Abécédaire
Sarah Beytelmann
17/06/2017
Néologisme apparu au 19ème siècle, il est formé du grec « xenos », hôte, étranger, et de « phobos », peur. Le xénophobe s’oppose au « raciste » issu de la tradition vernaculaire. La création savante m’apparaît d’abord comme un progrès : le mot « xénophobe » me permet de parler de l’hostilité vis-à-vis d’hôtes étrangers sans me référer à un préjugé biologique ancré dans la pensée de la « race ». En bouche, « raciste » et « xénophobe » se distinguent aussi. Alors que le premier descend en gorge, et racle vers les tripes, le second appartient à la classe exotique des mots qui commencent par « x » et fait entendre un souffle apaisant dans toutes ses consonnes. Dans le passage de « raciste » à « xénophobe » il y a quelque chose comme un euphémisme, un adoucissement : une tentative d’apprivoisement d’une passion destructrice.

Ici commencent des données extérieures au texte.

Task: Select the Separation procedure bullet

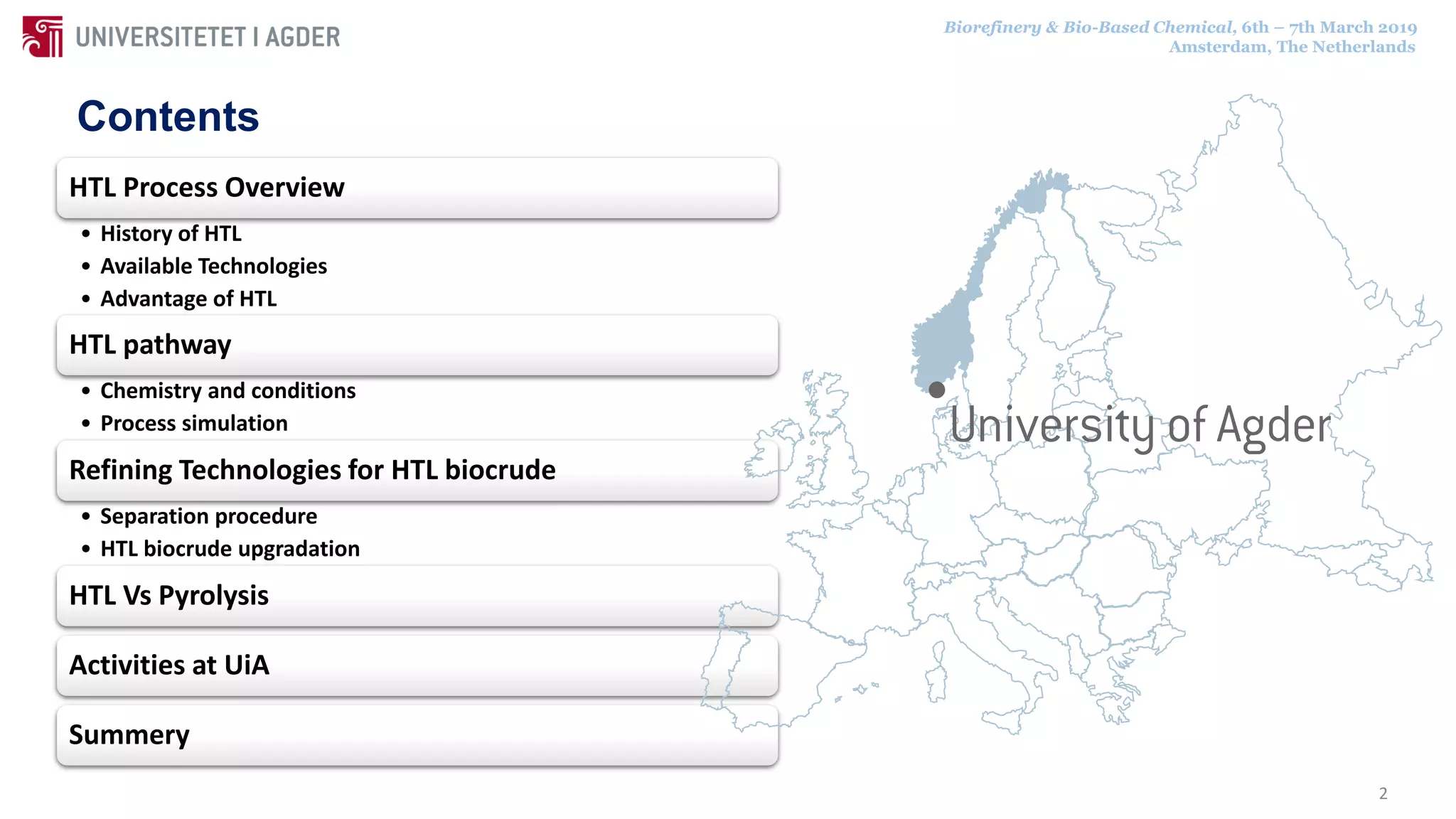Action: click(208, 515)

Or ce néologisme est un véritable succès lexical, qui a la vertu d’être à la fois savant et populaire. Ici, on en rit dans une série humoristique de « guides xénophobes » anglo-saxons à l’attention du touriste. Là, il hausse le ton pour mieux dénoncer, sur le mode de l’invective. Dans les « 11 Minutes 30 contre les Lois Racistes », le rappeur veut « combattre le racisme, le fascisme, le sexisme, et toutes sortes de xénophobes », expression qui se renverse pour évoquer la formule injurieuse rituelle, « espèce de xénophobe ». Un autre signe –cette fois inquiétant– de ce succès : on compte maintenant d’autres phobies politiques, comme celle de l’islamophobe ou de l’homophobe.

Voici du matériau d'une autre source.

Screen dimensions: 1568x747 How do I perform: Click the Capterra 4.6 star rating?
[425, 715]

En passant du suffixe à l’affixe, le lexique nous offre un antonyme : l’antidote contre la « xénophobie », c’est la « philoxénie » – dont on ne recense pas beaucoup d’usages –, et l’ennemi juré du « xénophobe » serait le « xénophile », qu’on ne rencontre que trop rarement. Fausse alternative ? Dans cette pirouette lexicale les deux extrêmes de notre relation à l’autre demeurent liés comme les deux faces d’une même monnaie. En maintenant l’étranger comme une cible privilégiée de mon amour ou de ma haine, l’objet phobique se retourne en objet amoureux, sans que rien ne puisse garantir la stabilité de ces revirements passionnels.